Andy Tompkins: Good morning, I’m Andy Tompkins, a retired educator and former Commissioner of Education in Kansas. Today it’s August 28, 2020. We are in the Kansas State Board of Education meeting room to conduct an oral history interview of Dale Dennis, deputy commissioner of education of Kansas. With me is David Heinneman who’s serving as videographer to record this interview. Dale’s interview is part of the Kansas Oral History Project series, examining the development of state education policy since the 1960s.
The Kansas Oral History Project is a not-for-profit corporation created to collect and preserve oral histories of Kansans who are involved in shaping and implementing public policy during the last half of the 20th and early 21st centuries. Recordings and transcripts of these oral history interviews are available to researchers and educators through the Kansas Historical Society and the State Library of Kansas. The Kansas Oral History Project is funded by private donations and a grant from Humanities Kansas.
Dale Dennis grew up in Mapleton, Kansas, where his father operated a gas station. He graduated from Blue Mound High School and received three degrees from Pittsburg State University, a bachelor’s degree in business education in 1959, a master’s degree in business education and school administration in 1966, and an education specialist degree in school administration in 1983.
Dale taught at the Blue Mound High School from 1959 to ’60 and ’61 to ’65, serving in the Army National Guard during ’60 and ’61, and then he was principal at La Cygne High School from ’65 to ’67.
Dale began his service at the Kansas State Department of Education as a state school finance administrator in 1967. During his fifty-three years at the State Department of Education, Dale has been appointed interim commissioner four times, and currently he oversees the administration of approximately five billion dollars in state and federal funds that flow through the department to unified school districts and nonpublic schools. He also serves as the liaison for the department and the State Board of Education to the Kansas legislature and governor.
Dale has received numerous awards for his service in education in Kansas and was recently named Kansan of the Year. Good morning, Dale, and thank you for being willing to contribute to this oral history project.
Dale Dennis: I hope, sir, it’s a contribution.
AT: We’ve all been excited to have a chance to talk to you because we think, “How do you capture fifty-three years of this service and all that you’ve done in that period of time?” I want to start because when you came to the department, it was a unique time in our history because we just passed the Constitutional amendment, was it ’65 or ’66?
DD: ’66 is when we passed the Constitutional amendment. It was before I got here.

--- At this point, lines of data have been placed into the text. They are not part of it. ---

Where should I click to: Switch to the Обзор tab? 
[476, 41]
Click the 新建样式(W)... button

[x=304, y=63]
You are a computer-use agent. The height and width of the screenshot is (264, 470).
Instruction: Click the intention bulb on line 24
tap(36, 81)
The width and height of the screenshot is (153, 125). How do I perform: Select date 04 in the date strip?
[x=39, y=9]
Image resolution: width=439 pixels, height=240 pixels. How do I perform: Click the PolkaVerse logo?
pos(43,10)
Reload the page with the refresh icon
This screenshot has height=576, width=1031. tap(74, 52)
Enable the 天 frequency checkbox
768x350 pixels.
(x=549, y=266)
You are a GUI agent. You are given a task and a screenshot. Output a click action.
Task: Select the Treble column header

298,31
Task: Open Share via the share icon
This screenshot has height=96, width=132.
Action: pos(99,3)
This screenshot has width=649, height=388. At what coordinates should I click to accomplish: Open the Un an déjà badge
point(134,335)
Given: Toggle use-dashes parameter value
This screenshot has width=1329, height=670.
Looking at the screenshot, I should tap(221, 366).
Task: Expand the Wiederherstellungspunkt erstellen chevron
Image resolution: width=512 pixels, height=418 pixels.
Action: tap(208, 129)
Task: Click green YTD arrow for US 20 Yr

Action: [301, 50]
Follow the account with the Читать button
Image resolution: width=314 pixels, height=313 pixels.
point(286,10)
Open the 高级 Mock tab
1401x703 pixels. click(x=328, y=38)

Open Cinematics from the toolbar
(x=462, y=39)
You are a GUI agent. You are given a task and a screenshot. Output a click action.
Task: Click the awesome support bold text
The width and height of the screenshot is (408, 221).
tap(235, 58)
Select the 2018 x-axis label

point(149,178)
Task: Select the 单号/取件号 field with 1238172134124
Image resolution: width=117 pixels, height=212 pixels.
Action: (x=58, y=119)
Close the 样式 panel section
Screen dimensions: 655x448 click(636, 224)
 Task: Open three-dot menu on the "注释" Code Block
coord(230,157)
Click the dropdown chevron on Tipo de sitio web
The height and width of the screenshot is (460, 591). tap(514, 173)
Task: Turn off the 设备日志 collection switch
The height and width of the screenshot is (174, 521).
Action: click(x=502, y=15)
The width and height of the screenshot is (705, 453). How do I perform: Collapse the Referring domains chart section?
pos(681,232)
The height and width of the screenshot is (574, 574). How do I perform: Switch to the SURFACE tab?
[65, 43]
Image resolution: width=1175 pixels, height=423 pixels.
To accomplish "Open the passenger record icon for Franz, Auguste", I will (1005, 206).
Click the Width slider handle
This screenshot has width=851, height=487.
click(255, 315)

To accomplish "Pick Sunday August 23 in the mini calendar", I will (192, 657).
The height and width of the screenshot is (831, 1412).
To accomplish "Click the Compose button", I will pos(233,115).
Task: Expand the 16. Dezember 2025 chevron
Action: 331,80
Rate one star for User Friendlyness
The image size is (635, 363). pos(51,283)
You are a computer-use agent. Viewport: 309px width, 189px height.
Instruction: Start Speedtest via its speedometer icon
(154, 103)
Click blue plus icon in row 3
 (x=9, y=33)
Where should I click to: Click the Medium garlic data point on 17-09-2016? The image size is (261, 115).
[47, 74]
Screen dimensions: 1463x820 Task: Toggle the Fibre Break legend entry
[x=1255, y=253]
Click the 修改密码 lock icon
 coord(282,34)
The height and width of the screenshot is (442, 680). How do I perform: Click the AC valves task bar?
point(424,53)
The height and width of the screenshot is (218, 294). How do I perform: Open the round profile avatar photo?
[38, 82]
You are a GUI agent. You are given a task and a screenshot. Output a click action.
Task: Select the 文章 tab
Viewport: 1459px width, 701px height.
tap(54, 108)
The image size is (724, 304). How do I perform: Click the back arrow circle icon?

AT: You came in ’67. So we didn’t even have a state board seated then, did we?
DD: No, it was operated by the State Superintendent of Public Instruction, elected officials. Shortly after I arrived, Mr. [W.C.] Kampschroeder who was serving as State Superintendent, [1996-1967] he was killed in a car wreck. Then Murle [M.] Hayden took over to finish out that term. [State Superintendent of Education (1967-1969)]
AT: Then when the board was seated, they selected their first—
DD: The board was seated in ’69, and then they selected the Commissioner of Education, and they have since that time.
AT: It dawned on me, thinking about you coming here, you’ve known every state Board of Education member.
DD: I think, if I’m not mistaken, there’s been eighty-four different state board members.
AT: And a real variety over time.
DD: Yes. There was quite a variety. In that group, there were some really outstanding people though.
AT: Give us a couple of examples of people that really—
DD: One was Mr. Frazier, an early chairman, and another one was [state Senator] Tim Emert. Those two guys, the reason I remember them, I watched them, and I appeared before them. When I could see they were no longer interested, I knew there were six votes. They were very good. “Give me the facts, and I’ll make the decision.” They were very good. There were several that went on to serve in the legislature, but those are the ones that come to mind that quick—good people. Tim Emert has served in many roles, for example, but they were good people. Mr. Frazier, he was one of the first. You were kind of cutting a new trail, but he did a nice job, and he was a good chairman.
AT: What were some of the early issues that they had to deal with when they got started?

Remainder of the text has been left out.